2016 — 25 January: Monday

Later today I shall take the newly-refreshed "get_iplayer" program out for a test drive1 as I noted an update go whizzing by yesterday. Sleep has again fled, but then I did call it a day mere minutes after midnight so I've still managed to clock up the usual six hours or so.

Data Kodification...

... continues after Brian supplied me yesterday with (we both hope, I suspect) a final "disambiguating" tweak to his Python KodiPhy code. Recall, I am perverting Kodi by just using its baked-in SQLite DB as a convenient way to hold details2 of my own video collection. Today, films... tomorrow the more challenging world of my random collection of recorded TV material.

Manually over-riding the result of any errant data in the DB scraped by Kodi turns out to be trivially easy by "fixing it" with an XML tag of supplementary data in an .nfo file created to sit alongside a given film's data stub. Brian has deduced the way in which any supplementary ".nfo" files appear to be processed and sent me a little logic diagram:

NFO processing

10 Things I Hate About You

Here's my data stub for this film. It's in a file named "10 Things I Hate About You_(1999).bluray.disc".

<discstub>
   <title>10 Things I Hate About You</title>
   <message>Media is located at A001</message>
   <purchasedate>2014/08/19</purchasedate>
   <purchaseprice>£5.00</purchaseprice>
   <medium>BluRay</medium>
</discstub>

Kodi "data scrapes" what it can find out about this film, populates its local SQLite DB, and ultimately displays:

Finding the film

Very neat, I think.

One could wish...

... that Lewis Thomas did not wax quite so lyrical:

We live in a dancing matrix of viruses; they dart, rather like bees, from organism to organism, from plant to insect to mammal to me and back again, and into the sea, tugging along pieces of this genome, strings of genes from that, transplanting grafts of DNA, passing around heredity as though at a great party.

Date: beats me, chief!


Should you want more...

Lewis Thomas essay collections

I'm now going to stop reading about the Zika virus.

After a brief pit-stop...

... while it first updated a plug-in automagically, get_iplayer snaffled up all the radio stuff I wanted. Most excellent.

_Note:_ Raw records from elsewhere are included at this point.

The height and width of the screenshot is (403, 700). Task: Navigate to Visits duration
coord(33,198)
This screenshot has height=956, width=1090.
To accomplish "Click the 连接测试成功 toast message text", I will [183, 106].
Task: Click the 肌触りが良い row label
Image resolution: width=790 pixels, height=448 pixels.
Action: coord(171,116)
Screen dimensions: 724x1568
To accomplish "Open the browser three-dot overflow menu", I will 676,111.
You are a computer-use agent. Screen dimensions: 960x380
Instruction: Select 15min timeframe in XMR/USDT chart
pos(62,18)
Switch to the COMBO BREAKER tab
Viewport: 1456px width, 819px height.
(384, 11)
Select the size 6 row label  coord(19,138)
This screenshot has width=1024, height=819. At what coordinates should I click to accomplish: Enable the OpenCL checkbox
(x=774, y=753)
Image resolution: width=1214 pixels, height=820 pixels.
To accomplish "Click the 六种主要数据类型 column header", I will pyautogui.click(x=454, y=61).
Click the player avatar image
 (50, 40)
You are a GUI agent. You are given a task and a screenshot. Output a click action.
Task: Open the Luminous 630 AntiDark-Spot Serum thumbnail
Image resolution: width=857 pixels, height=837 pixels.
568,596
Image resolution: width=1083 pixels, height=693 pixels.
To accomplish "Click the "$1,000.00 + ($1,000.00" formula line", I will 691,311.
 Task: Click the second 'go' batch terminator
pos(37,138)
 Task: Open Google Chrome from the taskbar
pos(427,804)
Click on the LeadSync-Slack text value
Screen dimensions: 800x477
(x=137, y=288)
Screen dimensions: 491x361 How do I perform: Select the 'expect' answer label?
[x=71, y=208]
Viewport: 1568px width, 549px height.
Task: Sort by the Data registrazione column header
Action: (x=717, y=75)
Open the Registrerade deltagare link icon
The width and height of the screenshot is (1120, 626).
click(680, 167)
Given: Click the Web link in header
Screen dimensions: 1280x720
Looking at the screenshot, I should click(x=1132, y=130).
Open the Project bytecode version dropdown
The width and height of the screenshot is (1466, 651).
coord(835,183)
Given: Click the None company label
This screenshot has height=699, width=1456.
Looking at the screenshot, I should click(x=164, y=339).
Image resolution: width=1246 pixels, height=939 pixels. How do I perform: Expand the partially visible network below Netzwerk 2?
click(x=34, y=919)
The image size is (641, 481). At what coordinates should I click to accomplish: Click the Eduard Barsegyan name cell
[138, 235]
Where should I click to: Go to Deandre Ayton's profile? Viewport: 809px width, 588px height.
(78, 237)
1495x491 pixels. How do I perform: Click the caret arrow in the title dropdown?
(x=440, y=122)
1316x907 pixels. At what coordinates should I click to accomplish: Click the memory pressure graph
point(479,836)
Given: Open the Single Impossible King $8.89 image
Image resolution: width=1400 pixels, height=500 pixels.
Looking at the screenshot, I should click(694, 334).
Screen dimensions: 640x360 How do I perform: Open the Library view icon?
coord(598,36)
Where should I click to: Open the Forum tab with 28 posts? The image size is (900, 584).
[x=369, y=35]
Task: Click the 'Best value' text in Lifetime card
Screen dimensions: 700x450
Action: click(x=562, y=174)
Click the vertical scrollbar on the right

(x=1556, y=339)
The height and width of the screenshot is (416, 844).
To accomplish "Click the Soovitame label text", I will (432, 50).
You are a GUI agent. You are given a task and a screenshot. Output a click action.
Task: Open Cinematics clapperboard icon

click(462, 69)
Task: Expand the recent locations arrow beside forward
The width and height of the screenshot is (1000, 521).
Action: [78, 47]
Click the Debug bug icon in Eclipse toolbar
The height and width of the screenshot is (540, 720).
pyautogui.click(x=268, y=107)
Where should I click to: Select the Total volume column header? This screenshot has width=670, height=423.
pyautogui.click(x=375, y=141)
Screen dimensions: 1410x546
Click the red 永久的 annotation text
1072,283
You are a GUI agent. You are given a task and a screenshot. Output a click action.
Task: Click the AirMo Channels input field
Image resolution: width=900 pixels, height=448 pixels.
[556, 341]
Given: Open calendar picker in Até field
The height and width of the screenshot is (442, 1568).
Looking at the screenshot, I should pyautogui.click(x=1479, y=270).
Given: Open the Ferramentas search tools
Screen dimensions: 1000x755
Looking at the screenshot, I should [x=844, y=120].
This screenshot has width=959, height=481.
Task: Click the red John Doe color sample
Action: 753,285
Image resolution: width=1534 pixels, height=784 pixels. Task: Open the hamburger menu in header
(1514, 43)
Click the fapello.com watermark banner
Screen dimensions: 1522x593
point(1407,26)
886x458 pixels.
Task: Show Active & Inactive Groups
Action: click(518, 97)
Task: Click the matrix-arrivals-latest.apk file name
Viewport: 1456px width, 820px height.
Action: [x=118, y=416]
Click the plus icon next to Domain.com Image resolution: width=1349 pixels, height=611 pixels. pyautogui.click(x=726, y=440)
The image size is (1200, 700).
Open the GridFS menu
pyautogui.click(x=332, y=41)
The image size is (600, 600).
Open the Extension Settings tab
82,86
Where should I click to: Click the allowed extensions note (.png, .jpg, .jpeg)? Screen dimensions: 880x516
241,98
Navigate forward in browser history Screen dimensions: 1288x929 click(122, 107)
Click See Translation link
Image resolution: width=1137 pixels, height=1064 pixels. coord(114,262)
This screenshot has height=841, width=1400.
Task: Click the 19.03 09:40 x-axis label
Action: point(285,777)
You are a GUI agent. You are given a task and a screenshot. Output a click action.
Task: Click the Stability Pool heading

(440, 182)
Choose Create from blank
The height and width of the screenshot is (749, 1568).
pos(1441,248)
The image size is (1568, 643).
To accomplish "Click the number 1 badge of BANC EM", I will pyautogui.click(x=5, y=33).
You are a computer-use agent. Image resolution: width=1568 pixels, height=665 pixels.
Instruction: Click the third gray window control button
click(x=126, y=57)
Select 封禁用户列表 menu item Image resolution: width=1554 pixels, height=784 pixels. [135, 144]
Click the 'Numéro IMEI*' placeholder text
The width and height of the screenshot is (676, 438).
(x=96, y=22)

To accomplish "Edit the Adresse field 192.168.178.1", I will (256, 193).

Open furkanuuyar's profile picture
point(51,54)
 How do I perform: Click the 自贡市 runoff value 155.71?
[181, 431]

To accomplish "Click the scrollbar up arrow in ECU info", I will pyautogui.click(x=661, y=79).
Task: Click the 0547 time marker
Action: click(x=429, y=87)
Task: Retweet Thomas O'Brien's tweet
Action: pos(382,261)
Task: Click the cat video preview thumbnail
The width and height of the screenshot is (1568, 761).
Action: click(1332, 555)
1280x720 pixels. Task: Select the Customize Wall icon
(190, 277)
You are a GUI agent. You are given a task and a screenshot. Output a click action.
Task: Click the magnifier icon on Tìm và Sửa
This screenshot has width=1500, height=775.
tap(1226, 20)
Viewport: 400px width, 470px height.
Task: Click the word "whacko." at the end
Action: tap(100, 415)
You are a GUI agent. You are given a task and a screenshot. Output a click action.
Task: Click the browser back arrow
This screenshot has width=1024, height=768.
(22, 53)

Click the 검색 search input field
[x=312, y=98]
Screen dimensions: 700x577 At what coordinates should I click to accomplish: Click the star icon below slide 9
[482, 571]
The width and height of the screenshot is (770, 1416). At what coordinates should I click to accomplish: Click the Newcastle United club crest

The "Cecil Parkinson" being described in glowing radio tributes must be some other chap than the one I shudder to recall...

This seemed a bit OTT until I was reminded that just over two years ago in the Commons a Tory MP did in fact clamour for a free market in human organs. He was interrupted by the irrepressible Tony Banks (Lab) who shouted: "In that case I put in a bid for Cecil Parkinson's plonker." This brought the House down, as you can imagine, and induced extended hysteria in many of the journalists present. Alas, the exchange is obscured in Hansard, which merely records an 'Interruption' at that point.

John Naughton in The Observer, 24 March 1991


Then there's this...

... from the people who call themselves "humanists":

All this applies with particular intensity to sex robots. If culture is anything to go by, it's pretty clear that as soon as convincing human robots appear, people (men) are going to have sex with them. Sex robots have been a persistent trope from The Stepford Wives (1975) and Blade Runner to Steven Spielberg's A.I. Artificial Intelligence (2001) and Channel 4's Humans. The hugely questionable trade in silicone-skinned "real dolls" suggests a ready market already exists. Winfield insists it's a path we shouldn't go down, echoing many of Ashcroft's concerns about how the treatment of robot workers would rebound on our fellow humans: "It encourages a complete objectification — which sounds absurd, how can you objectify an object. But you're not objectifying an object, you're objectifying the thing the object represents, which for a sex robot would be a man or a woman."

Will Wiles in New Humanist


I always find it amazing that people are so ready to tell other people what they should, or should not, think, or do.

  

Footnotes

1  Not before breakfast. I couldn't stand the disappointment of any failure on an empty tum.
2  Most users of Kodi — I presume — use it to actually play locally-held video files that they have ripped (or downloaded). Not me. I just want to use it (a), as a means of browsing my collection visually, and (b), as a means to an end — the end in my case being to generate simple SHTML lists of my videos, as here.